Armenian Church commemorates St. Abgar - first Christian king
The Armenian Apostolic Church commemorates on 4 December St. Abgar, the First Martyr of the Church and the first king believing in Christ, qahana.am reports.
According to the tradition St. Abgar was the first Christian king of the 1st century, the son of the Parthian king Arshakunie Arsham. He was also called “senior man” as he was the wisest of all and of genius.
Historian Moses of Khoronk, Assyrian historian Labubnia of Yedessia, Greek historians Procopis and Yeusebius have told about the king Abgar. He built the city of Yedessia in the site where the Armenian army protected the ford of the river Euphrates from the Roman captain Casius. Later the king moved the royal palace and all idols from Nisibis to that city.

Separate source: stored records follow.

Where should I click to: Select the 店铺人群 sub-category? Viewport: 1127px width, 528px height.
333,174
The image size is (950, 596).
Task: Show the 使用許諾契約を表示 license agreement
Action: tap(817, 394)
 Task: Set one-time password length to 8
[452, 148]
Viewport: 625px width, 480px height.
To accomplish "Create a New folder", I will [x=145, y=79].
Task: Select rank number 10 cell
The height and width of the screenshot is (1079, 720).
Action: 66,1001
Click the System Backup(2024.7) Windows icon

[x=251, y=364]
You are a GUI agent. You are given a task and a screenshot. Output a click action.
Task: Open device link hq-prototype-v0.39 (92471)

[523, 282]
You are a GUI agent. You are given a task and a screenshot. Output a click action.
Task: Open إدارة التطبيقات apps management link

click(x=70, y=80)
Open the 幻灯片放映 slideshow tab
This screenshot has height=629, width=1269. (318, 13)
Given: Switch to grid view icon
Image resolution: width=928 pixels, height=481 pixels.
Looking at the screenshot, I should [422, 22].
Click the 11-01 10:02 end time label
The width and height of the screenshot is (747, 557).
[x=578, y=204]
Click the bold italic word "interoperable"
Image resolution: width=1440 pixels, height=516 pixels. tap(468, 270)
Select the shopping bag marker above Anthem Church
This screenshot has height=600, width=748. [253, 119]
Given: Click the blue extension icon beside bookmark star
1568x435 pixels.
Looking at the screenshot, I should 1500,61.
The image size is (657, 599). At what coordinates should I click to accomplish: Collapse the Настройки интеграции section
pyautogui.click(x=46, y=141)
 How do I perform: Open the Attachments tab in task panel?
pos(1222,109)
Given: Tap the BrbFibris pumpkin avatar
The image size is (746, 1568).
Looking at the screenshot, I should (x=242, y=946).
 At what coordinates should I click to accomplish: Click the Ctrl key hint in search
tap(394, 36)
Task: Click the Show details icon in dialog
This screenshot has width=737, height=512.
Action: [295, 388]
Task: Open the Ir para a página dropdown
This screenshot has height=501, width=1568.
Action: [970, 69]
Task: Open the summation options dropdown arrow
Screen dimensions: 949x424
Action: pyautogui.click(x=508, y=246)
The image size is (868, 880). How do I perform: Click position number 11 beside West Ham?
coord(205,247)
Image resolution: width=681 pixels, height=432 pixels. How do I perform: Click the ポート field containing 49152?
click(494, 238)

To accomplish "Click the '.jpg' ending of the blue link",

It is during the period of reign of the king Abgar that Jesus Christ, the Savior of the world, was born. And Abgar, who was incurable, becoming aware of the wonders worked by Christ, believed in Christ and by means of his delegates sent a letter-petition to Jerusalem, to the Savior, asking Him to come and heal him.
In the response letter it was said, that Christ still had important things to do in Jerusalem, but He should send one of His disciples to the king to heal him. After the Ascension of the Savior Apostle St. Thaddeus came to Yedessia, healed the king Abgar, the sick, preached the Gospel and appointed Adde, the silk-weaver, to be his successor. Jesus had sent his portrait to Abgar and it was kept for a long time in Yedessia, and later in the churches of various cities and towns.
After that the king Abgar sent letters to the king Tiberius and the king Nerseh of Assyria exhorting them to admit Jesus Christ as the Son of God and the Savior.
St. Abgar passed away probably in the first half of the 1st century.